> _Task statement_
Of the entries that follow, how many lines hold the string "Cascade"? Write the number and nothing more.

/---

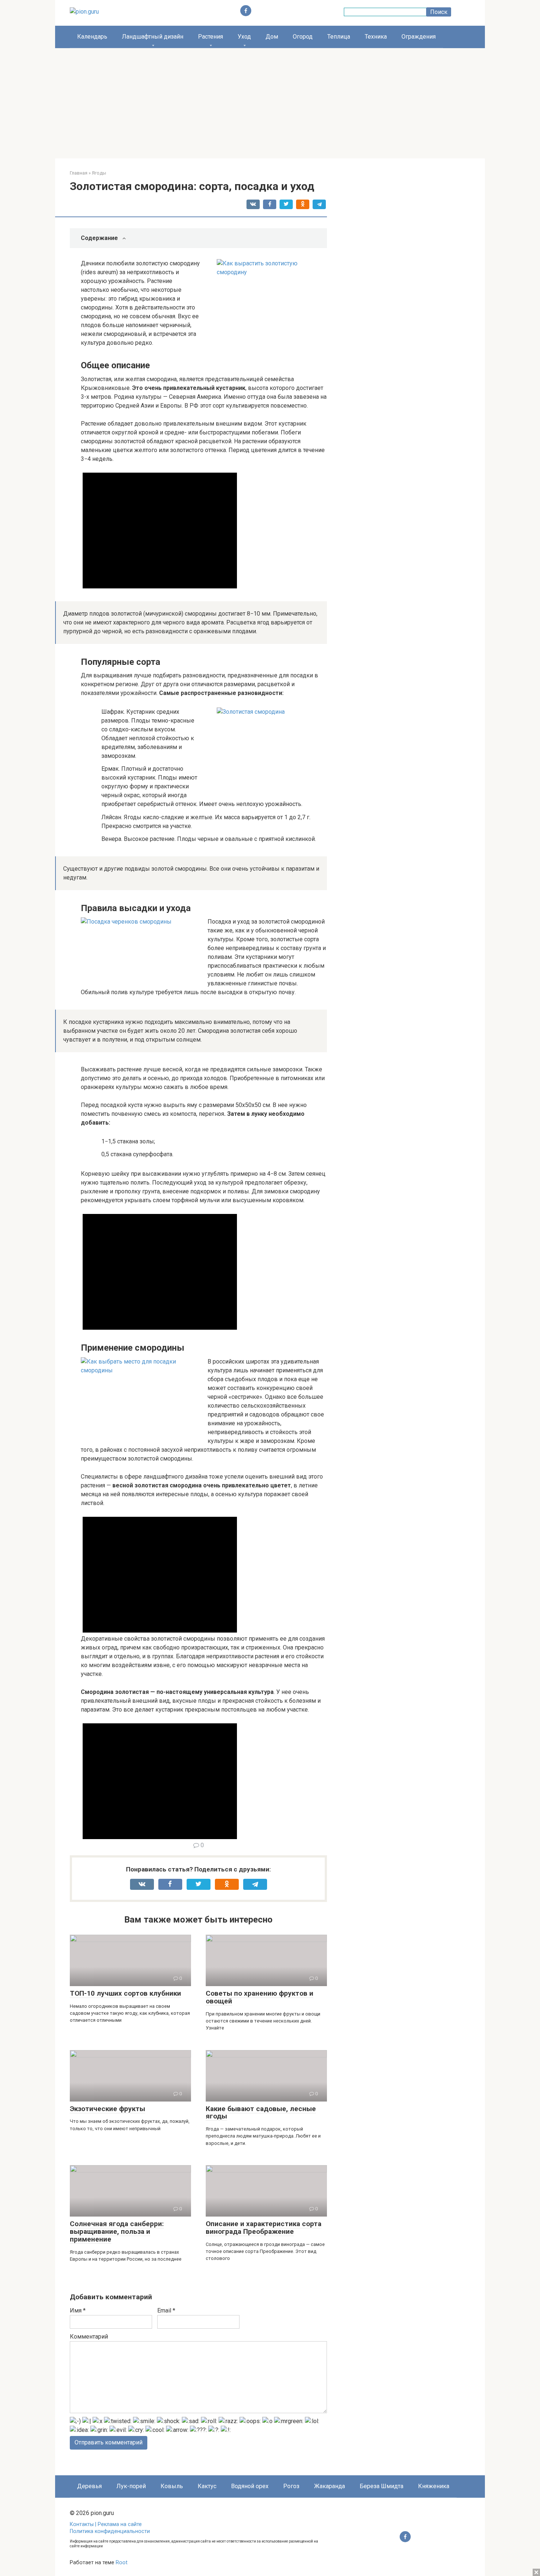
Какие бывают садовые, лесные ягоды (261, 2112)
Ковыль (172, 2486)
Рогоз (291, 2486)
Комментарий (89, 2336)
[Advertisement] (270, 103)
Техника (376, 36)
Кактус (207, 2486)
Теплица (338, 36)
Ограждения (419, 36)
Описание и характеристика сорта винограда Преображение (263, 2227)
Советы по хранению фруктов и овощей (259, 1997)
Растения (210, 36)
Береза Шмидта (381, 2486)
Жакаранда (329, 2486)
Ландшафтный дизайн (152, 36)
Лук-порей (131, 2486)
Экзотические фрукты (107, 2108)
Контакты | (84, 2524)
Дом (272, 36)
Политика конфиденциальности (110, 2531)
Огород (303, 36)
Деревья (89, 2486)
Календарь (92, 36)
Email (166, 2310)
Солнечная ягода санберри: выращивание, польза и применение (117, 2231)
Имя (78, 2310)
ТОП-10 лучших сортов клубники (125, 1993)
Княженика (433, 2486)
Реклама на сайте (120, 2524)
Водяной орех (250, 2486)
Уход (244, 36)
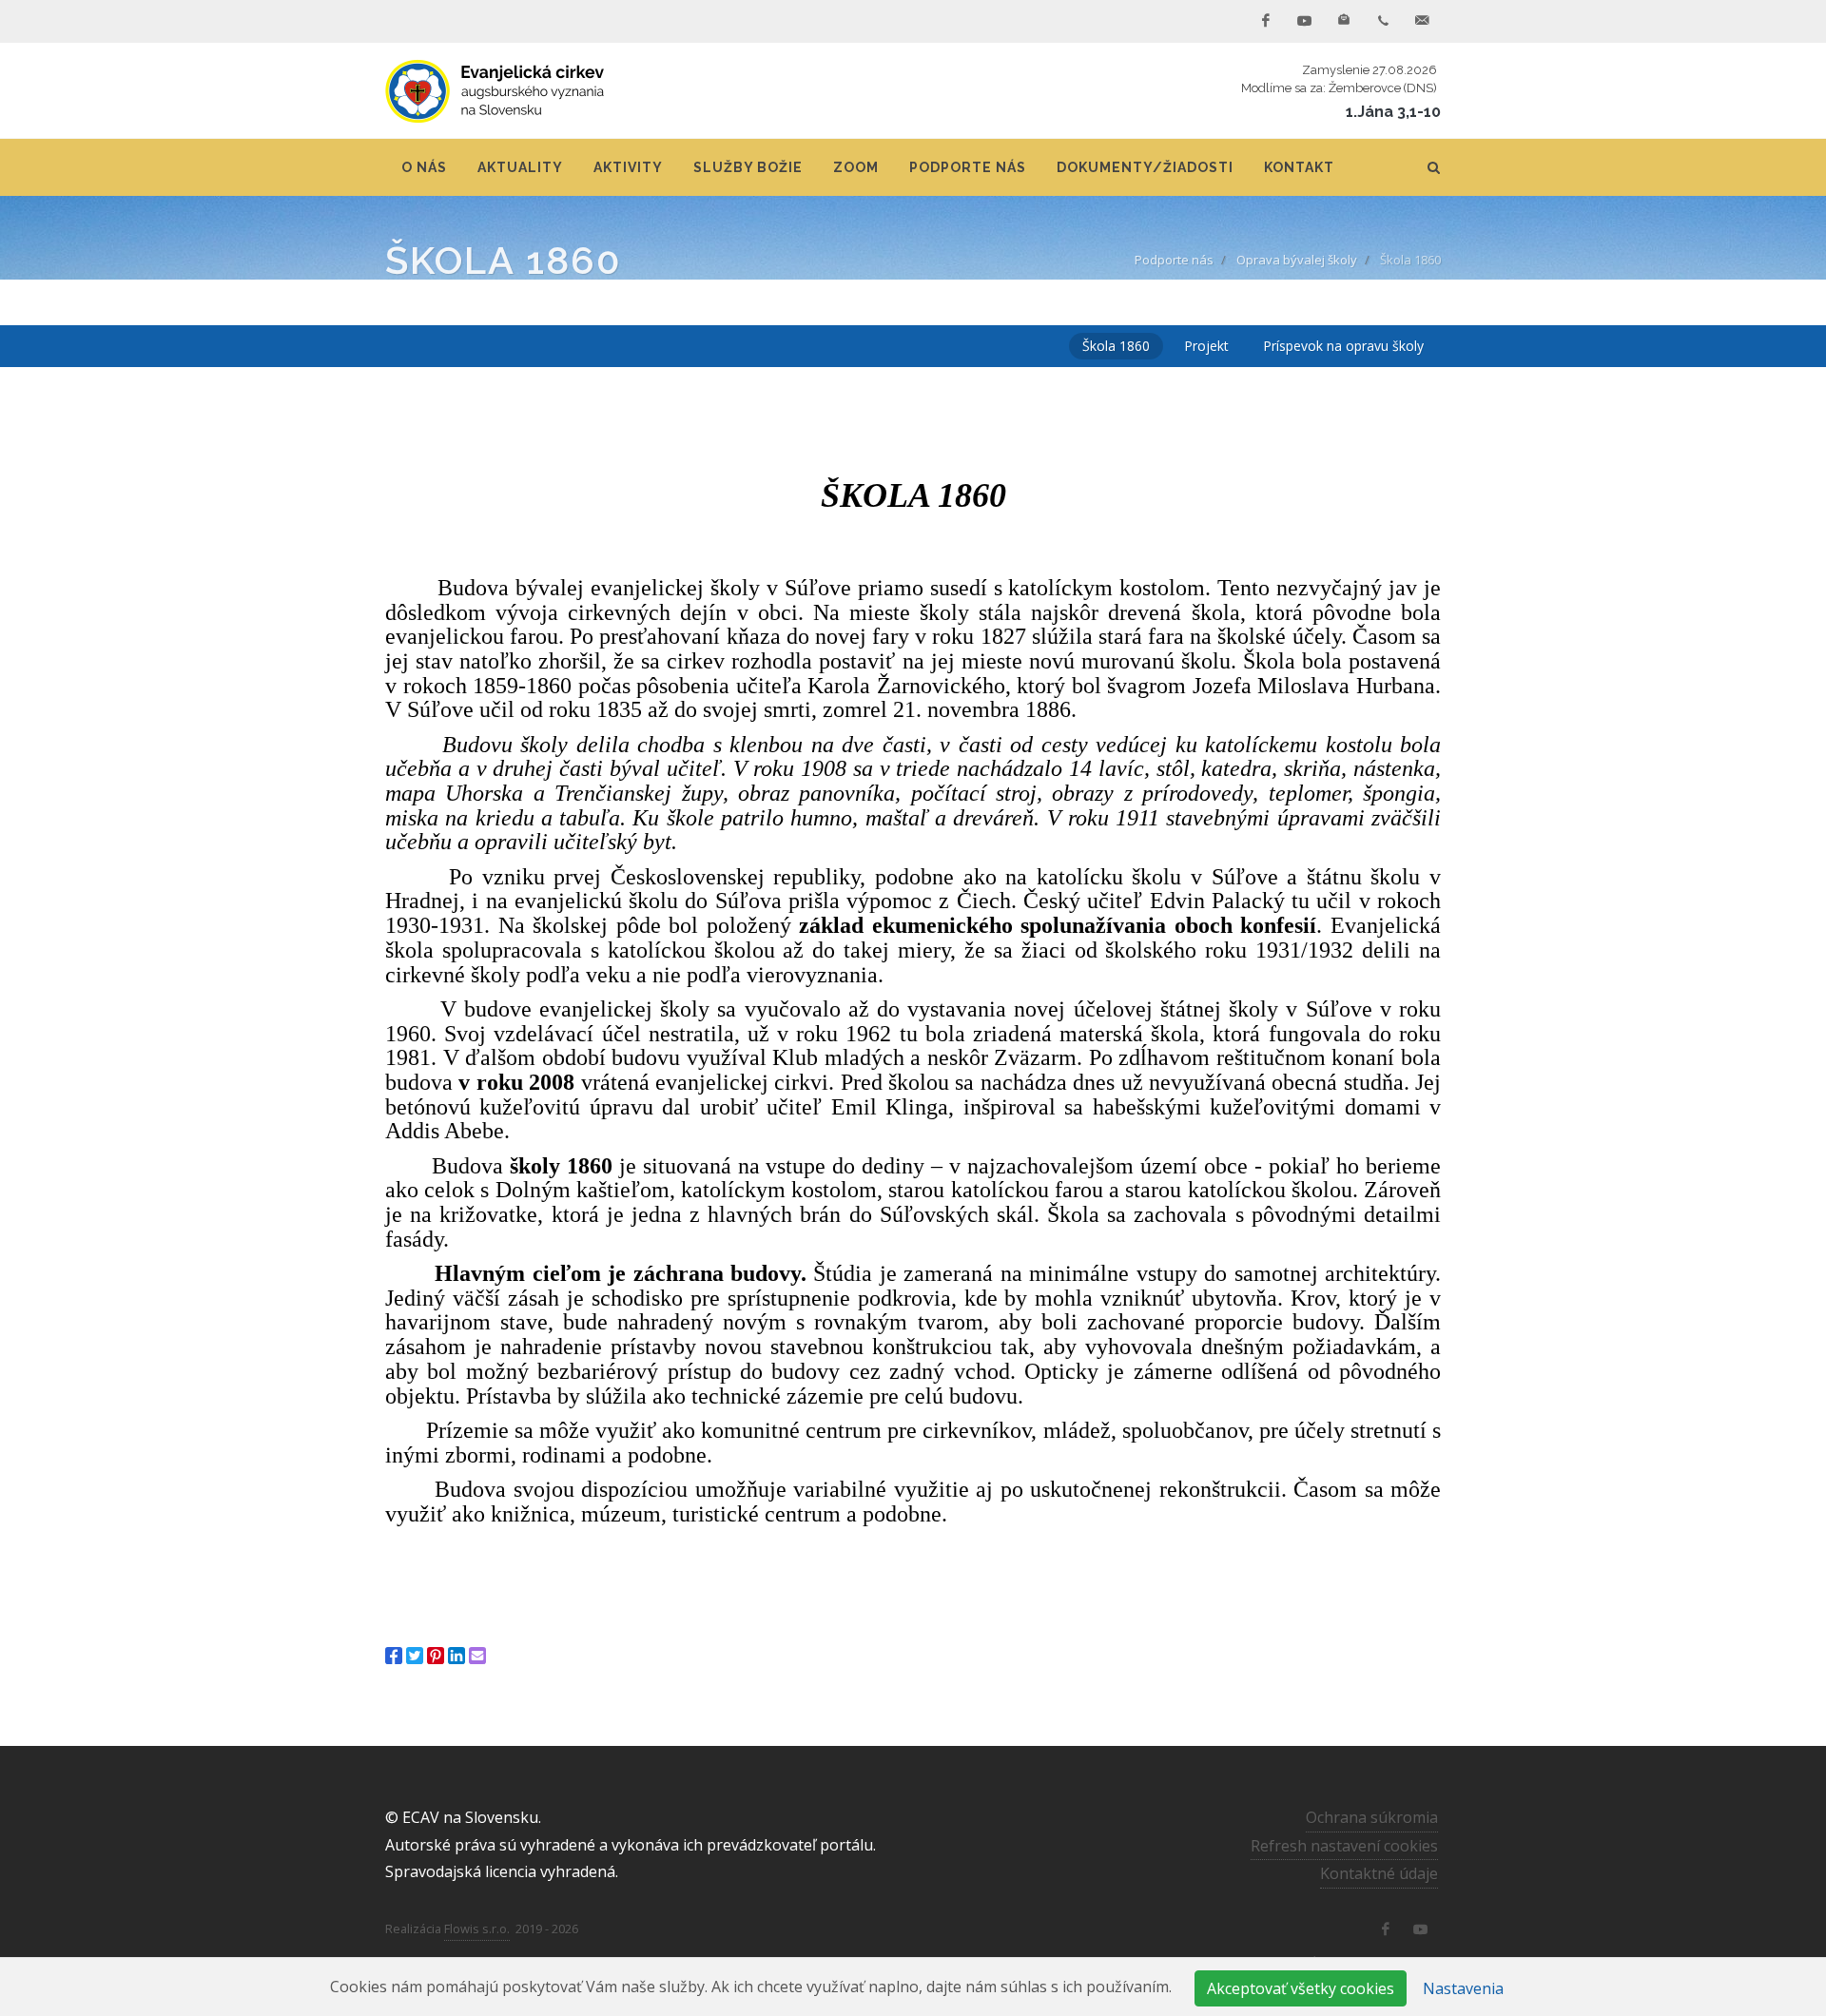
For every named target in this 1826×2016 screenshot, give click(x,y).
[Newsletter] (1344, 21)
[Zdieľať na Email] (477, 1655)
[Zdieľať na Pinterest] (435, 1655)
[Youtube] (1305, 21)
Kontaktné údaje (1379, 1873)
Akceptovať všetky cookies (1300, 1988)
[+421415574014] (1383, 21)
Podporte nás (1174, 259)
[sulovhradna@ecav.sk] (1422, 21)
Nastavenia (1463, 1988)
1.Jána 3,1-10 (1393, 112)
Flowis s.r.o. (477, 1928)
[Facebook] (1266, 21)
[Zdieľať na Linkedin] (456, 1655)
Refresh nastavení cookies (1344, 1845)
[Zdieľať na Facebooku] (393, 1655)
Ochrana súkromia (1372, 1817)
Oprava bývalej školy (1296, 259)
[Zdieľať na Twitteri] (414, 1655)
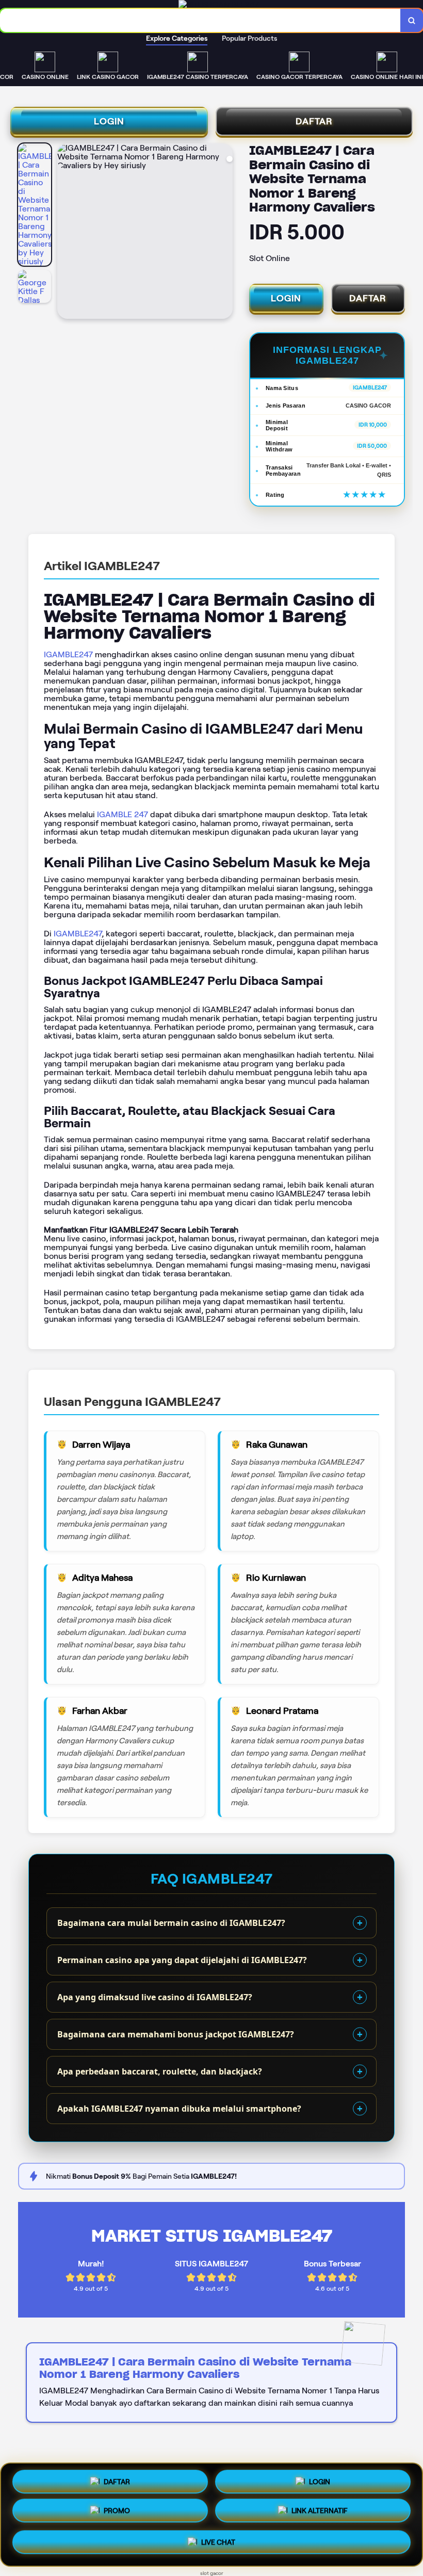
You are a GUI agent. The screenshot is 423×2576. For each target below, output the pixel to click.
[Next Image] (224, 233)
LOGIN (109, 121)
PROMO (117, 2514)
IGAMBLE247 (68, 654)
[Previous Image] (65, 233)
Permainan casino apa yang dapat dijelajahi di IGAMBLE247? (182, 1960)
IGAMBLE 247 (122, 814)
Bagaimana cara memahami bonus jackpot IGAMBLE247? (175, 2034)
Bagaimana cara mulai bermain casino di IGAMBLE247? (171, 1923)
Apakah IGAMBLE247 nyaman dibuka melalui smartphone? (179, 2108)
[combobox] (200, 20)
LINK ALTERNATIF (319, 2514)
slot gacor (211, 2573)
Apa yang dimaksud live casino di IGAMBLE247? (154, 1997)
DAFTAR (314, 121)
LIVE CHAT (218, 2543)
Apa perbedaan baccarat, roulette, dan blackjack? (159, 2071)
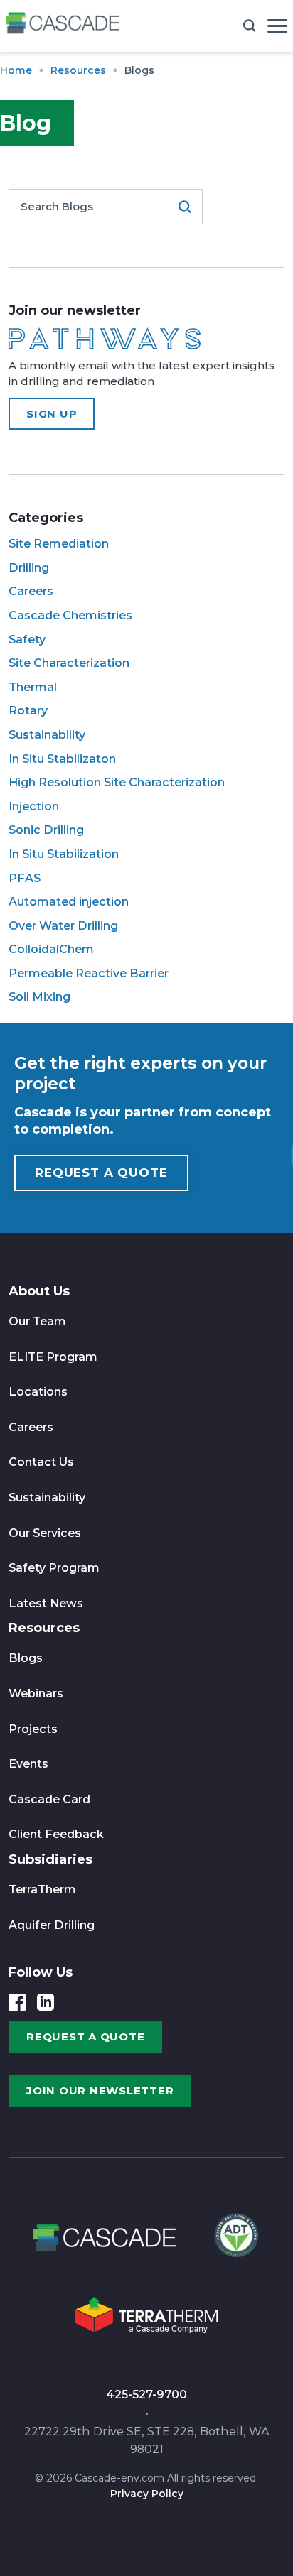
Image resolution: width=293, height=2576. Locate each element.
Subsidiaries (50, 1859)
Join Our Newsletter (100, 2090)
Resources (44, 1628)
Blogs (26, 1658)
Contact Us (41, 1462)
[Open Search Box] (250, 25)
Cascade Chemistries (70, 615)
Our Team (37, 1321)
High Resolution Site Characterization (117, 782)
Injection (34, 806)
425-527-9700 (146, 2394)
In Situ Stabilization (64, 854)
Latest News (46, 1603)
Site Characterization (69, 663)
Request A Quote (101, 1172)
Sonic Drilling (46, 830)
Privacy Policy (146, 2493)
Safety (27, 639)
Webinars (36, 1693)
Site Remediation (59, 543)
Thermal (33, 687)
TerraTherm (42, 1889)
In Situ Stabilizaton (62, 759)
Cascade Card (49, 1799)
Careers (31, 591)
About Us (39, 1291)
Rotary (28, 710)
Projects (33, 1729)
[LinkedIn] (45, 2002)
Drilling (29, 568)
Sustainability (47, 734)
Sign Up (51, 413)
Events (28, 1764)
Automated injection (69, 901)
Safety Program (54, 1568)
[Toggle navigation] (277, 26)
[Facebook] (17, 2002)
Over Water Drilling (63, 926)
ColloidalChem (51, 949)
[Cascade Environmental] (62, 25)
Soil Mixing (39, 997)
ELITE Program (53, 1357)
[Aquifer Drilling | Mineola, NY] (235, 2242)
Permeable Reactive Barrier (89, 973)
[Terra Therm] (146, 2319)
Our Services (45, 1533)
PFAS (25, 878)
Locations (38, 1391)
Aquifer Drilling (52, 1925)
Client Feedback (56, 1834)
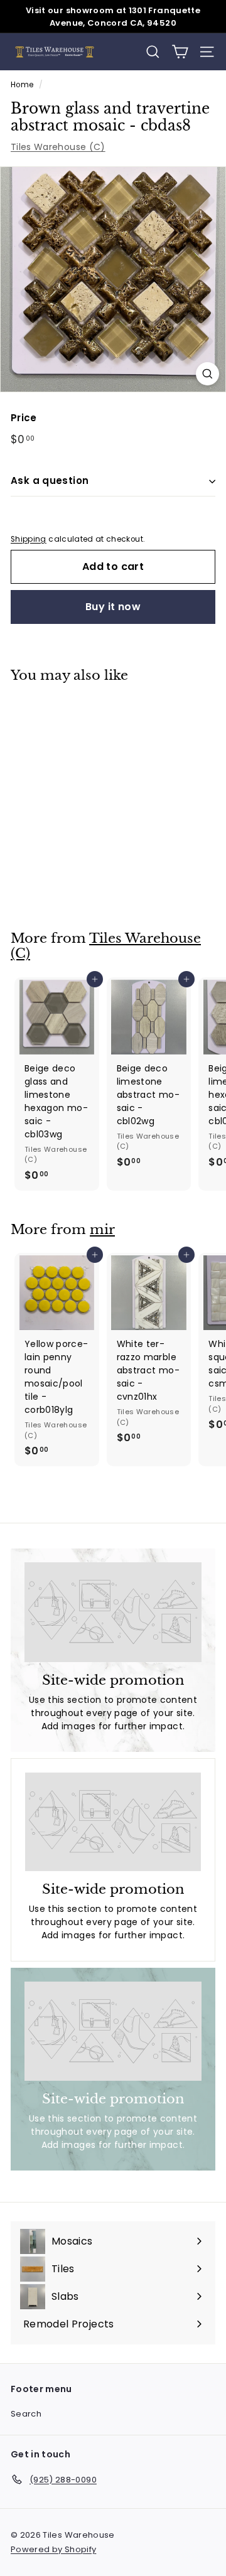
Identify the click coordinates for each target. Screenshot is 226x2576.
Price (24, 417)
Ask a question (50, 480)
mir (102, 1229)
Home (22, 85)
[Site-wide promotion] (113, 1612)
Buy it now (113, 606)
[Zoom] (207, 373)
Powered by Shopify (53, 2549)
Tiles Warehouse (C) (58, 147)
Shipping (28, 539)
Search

\---

> _Solution to this task_
3